During a recent emergency room shift, I treated a 12 year old boy for a swimmer’s ear. During the visit, I learned he was from the South and was in the area visiting relatives before starting school in a couple weeks. It turns out he’s been battling this pain for a couple weeks and his mom is convinced it’s because of all the swimming he’s done this summer. Instead of rushing him to his own pediatrician at home, she has been “riding it out” to see if the pain resolved on it’s own.
This was true music to my ears! Most parents rush their kids to the doctor at the first sign of ear pain, even though the current recommendations are to not use antibiotics in this age group unless the pain persists or worsens past the first few days. So, if his exam were abnormal, my decision making process would be much simpler.
What wasn’t music to my ears was learning I was the second physician to see the boy that week. The grandmother took him to see her physician when she had a scheduled appointment a couple days earlier, “just for a curbside” and learned that he did in fact have “an ear infection”. No medications were given or appointment facilitated with a pediatrician or other physician. This was truly just a curbside. The family was left with no alternative but to use the ER.
The ER often ends up being our only option when visiting an area out of town, isn’t it?
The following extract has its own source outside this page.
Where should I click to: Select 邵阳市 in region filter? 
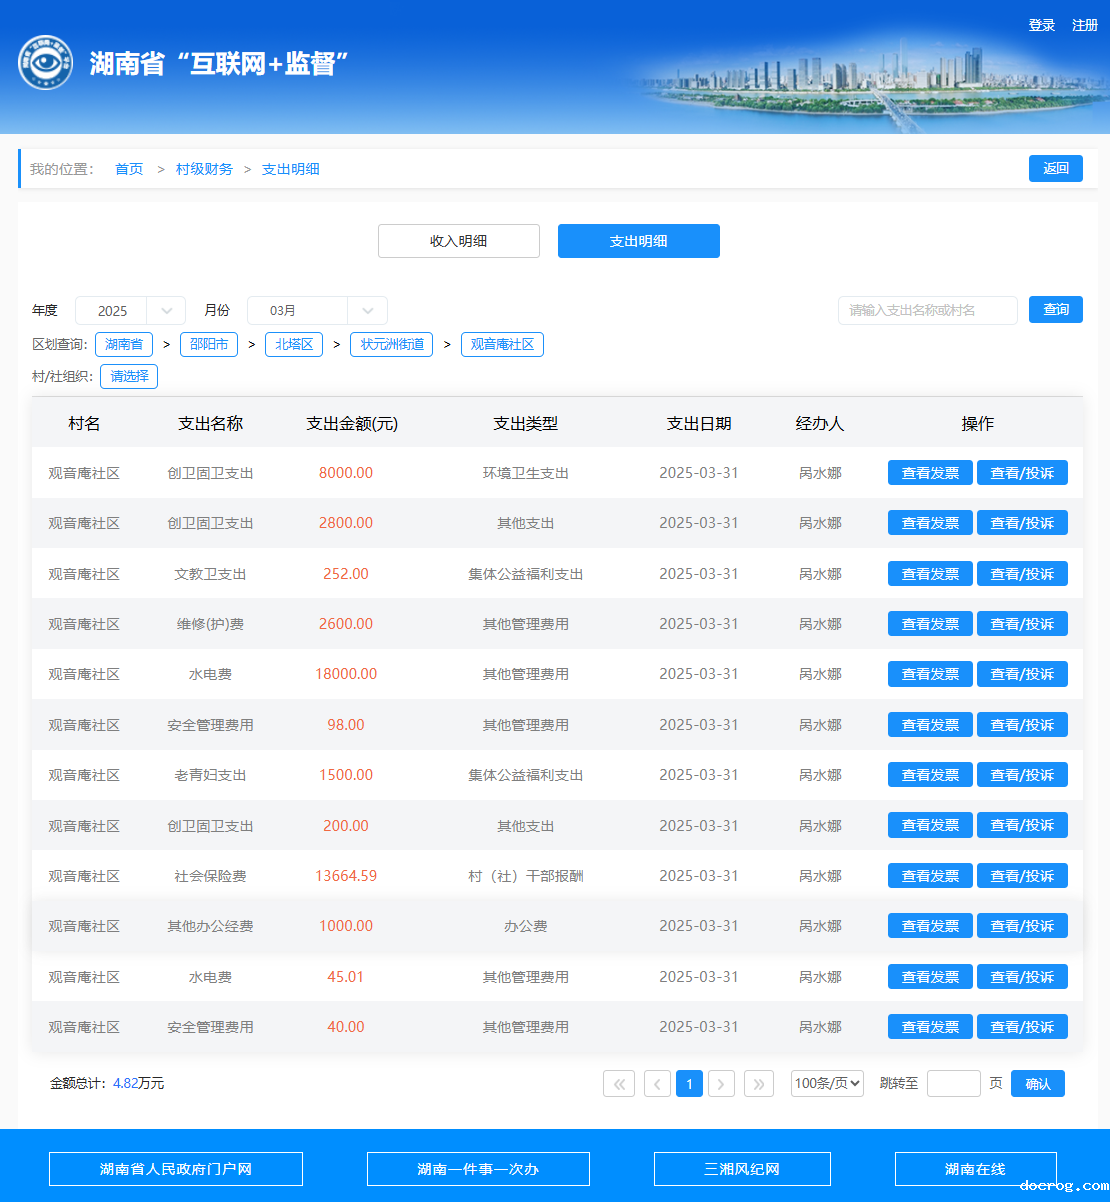coord(209,345)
If staying at a hotel, many do have a cool option that provides a physician call service so a physician will come to you, as I learned a couple year’s back in Disneyland. And, some cities do have free-standing urgent-care centers that can help with these sorts of non-911 situations. But, by and large, the ER is it in most areas and for most people.
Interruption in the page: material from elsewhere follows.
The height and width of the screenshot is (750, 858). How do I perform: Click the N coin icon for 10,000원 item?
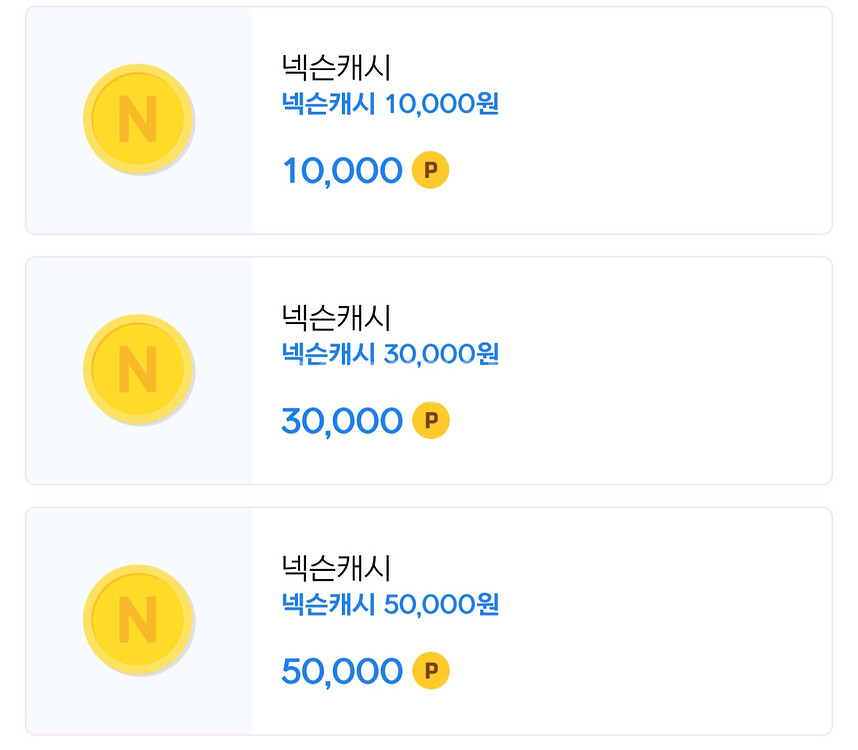138,120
What a backwards situation! The majority of sick people have situations that do not need the ER yet find themselves having to because there are simply no other options. Think about how much time and money would have been spared for this family and the system had that first physician just seen the child as an office visit and written the same prescriptions I wrote 2 days later during the ER visit. Think about the healthcare savings to the system and personal savings to families if we had the same theoretical options to the hundreds of thousands of annual after-hours urgent care visits our system sees each year but is current seeing in the wrong setting!
In the big picture, seeing a basic sick visit after hours in the ER is like trying to crack a nut with a sledgehammer. It makes about as much sense, too. The truth is we just have no place for the after hours regular sick people, which, by the way, are the majority of people who get sick after hours, especially if their doctor is in another state!
It’s really not a shock ER wait times are so long…ERs are over loaded with patient’s just like this boy. Until we find a better system, better take along your iPod and a good book should you find yourself heading to the ER. You’ll be in very good company waiting to be seen so may as well come prepared for the wait.